Soy adicta a los hombres que caen en los conjuntos "mal hombre", "no mata ratas" y "patán caballero" (tengo que darle crédito a Miss Pelagra, aka Sandrinne y a MP por tan bellos nombres). En mi cabeza suelo re-nombrarlos como "guardianes de la cultura".
Mis guardianes de la cultura pueden sobrevivir cotidianamente sin ayuda de mujeres, tienen la necesidad de sentirse "protectores" aunque sea a mi a la que le toque espantar a la abeja, quitar el ratón muerto, colocarme del lado de la barandilla; han leído a Simone de Beauvoir, aman la ópera, saben tocar al menos un instrumento, cantan, me cantan, saben arrullarme; leen mucho, están mucho tiempo solos, me acompañan al médico, viajan, compran vajillas, leen a Cioran, a Darwin, a Rilke, aman a sus mascotas, arreglan todo con cinta adhesiva y alambres de bolsa de pan.

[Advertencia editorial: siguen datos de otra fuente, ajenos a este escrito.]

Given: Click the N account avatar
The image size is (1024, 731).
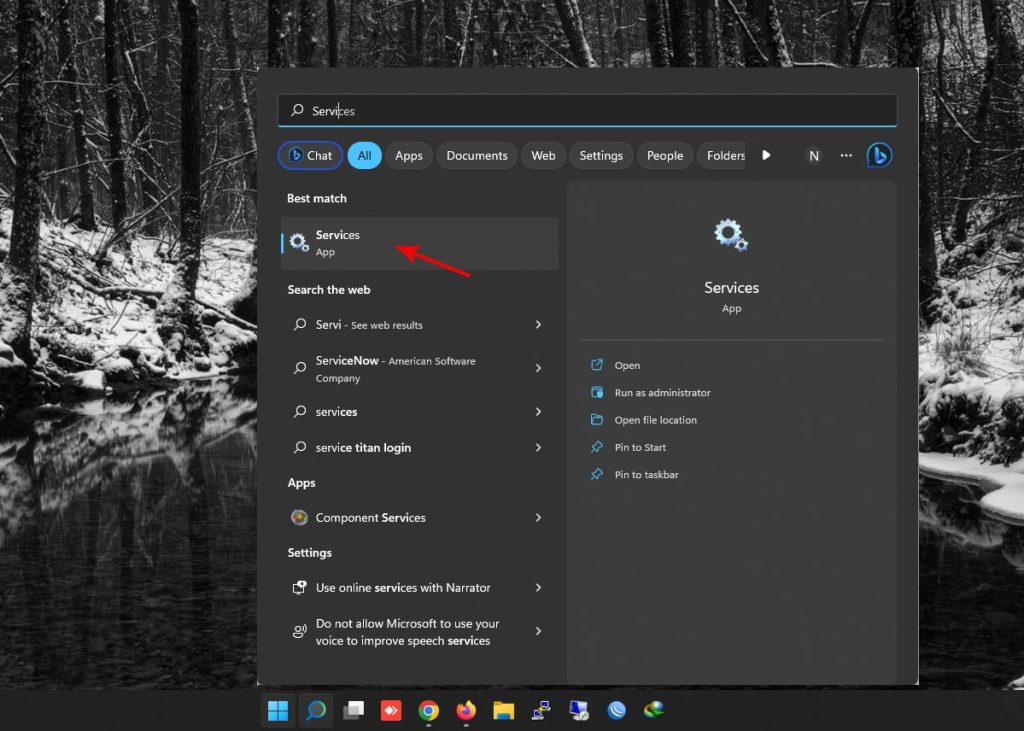Looking at the screenshot, I should click(813, 156).
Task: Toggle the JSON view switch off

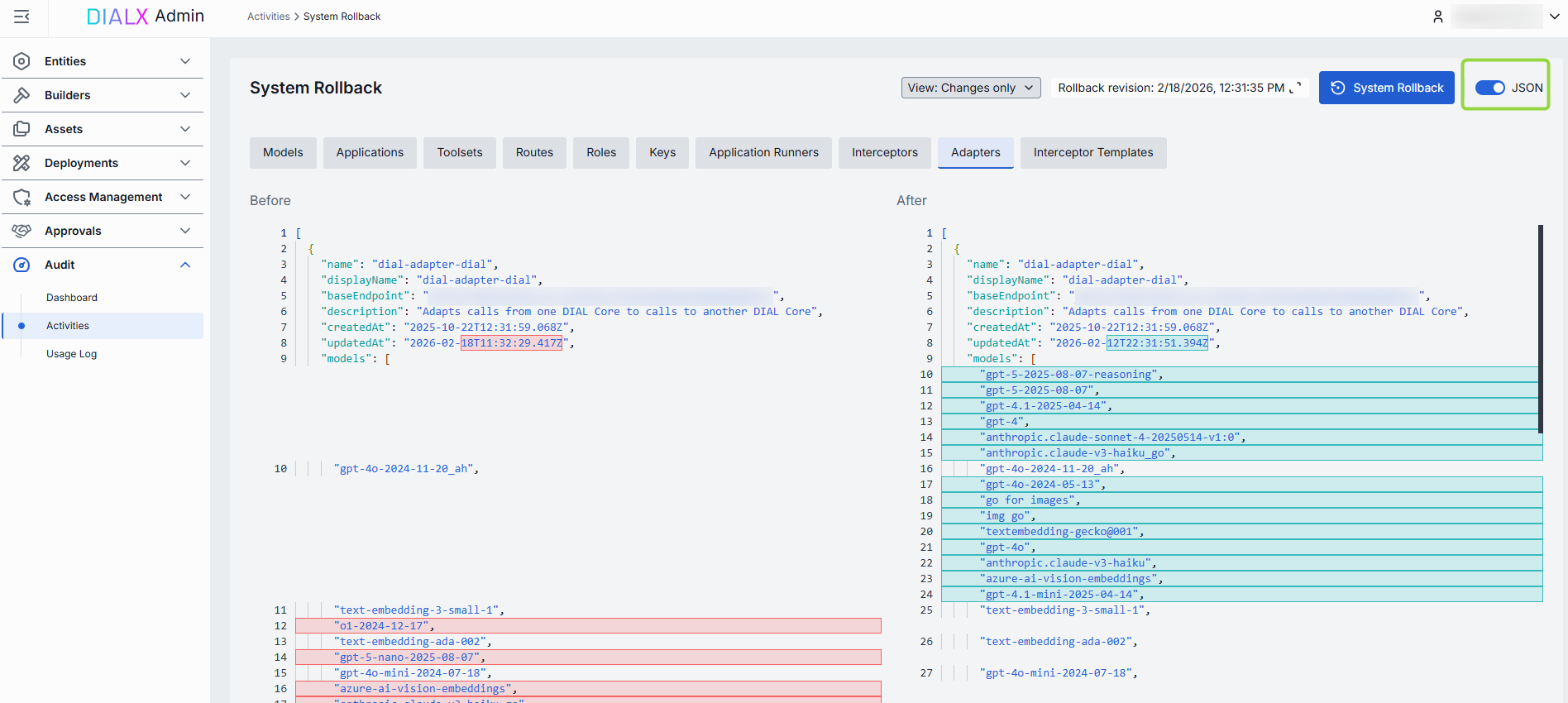Action: [1489, 88]
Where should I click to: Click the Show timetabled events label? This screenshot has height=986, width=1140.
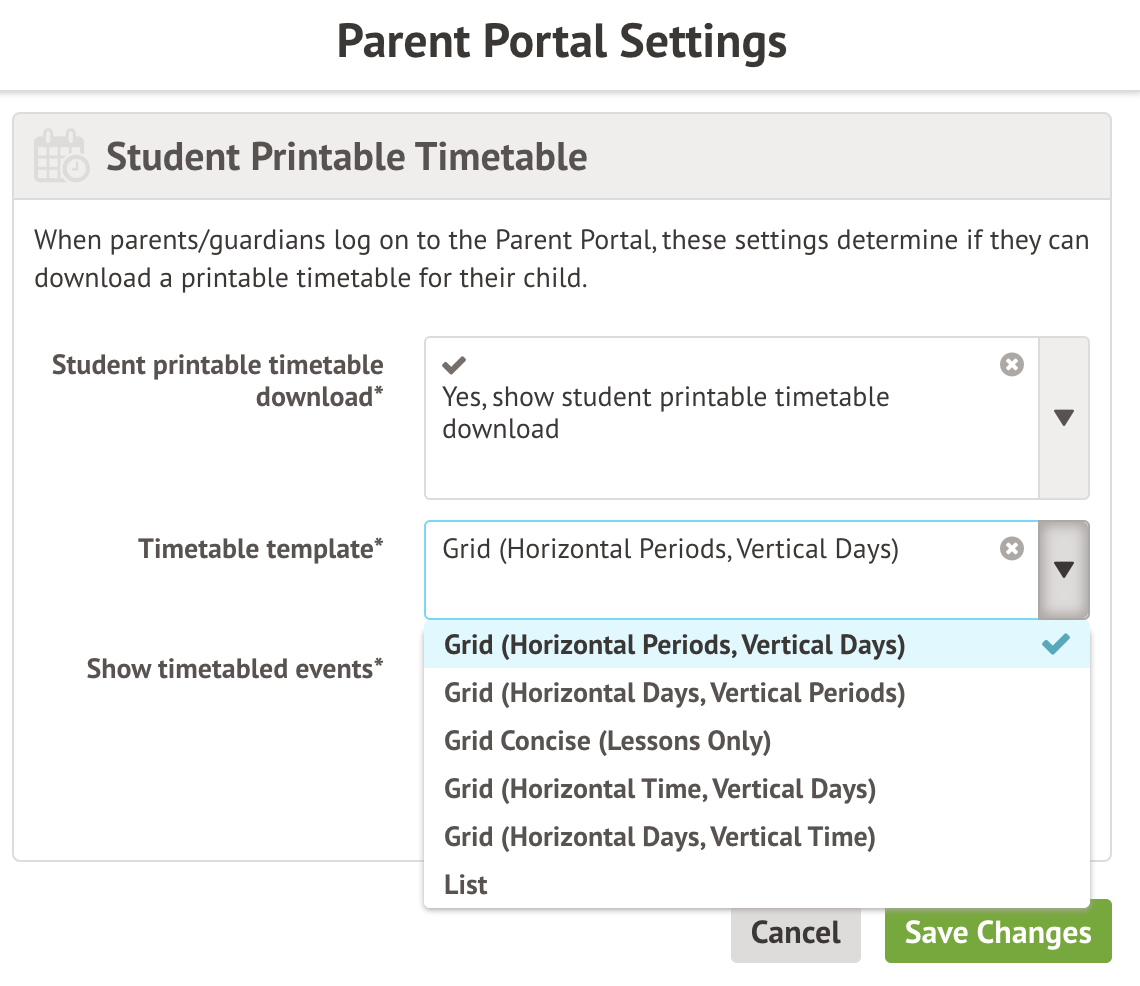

Son irresistibles a simple vista, cuando te acercas te das cuenta de las grietas en su edificio de perfección. Se vanaglorian de su inteligencia, de creer entender las cosas mejor que los demás, señalan, juzgan, voltean a ver si alguien los mira con desafío -inventadas injurias, el niño lastimado exige que otro hombre pague por las faltas-, creen que alguien se burla de ellos, sienten que deben demostrar que son mejores que sus contemporáneos. Se que es momento de despedirse cuando comienzan a hablar de su imperfección, cuando se derrumban aunque sea por un instante. No quieren testigos, quieren admiradores. Les dije que les quería pero en realidad los amaba, los amo, y se que saber todo esto y no hacer nada para cambiarlo me hace una cobarde.
Todo mundo me dice que mis gustos son excéntricos, poco atinados, qué saben ellos de lo que pasa cuando te encuentras con alguien que no tiene nada que perder y un poquitín de miedo por algunos bichines.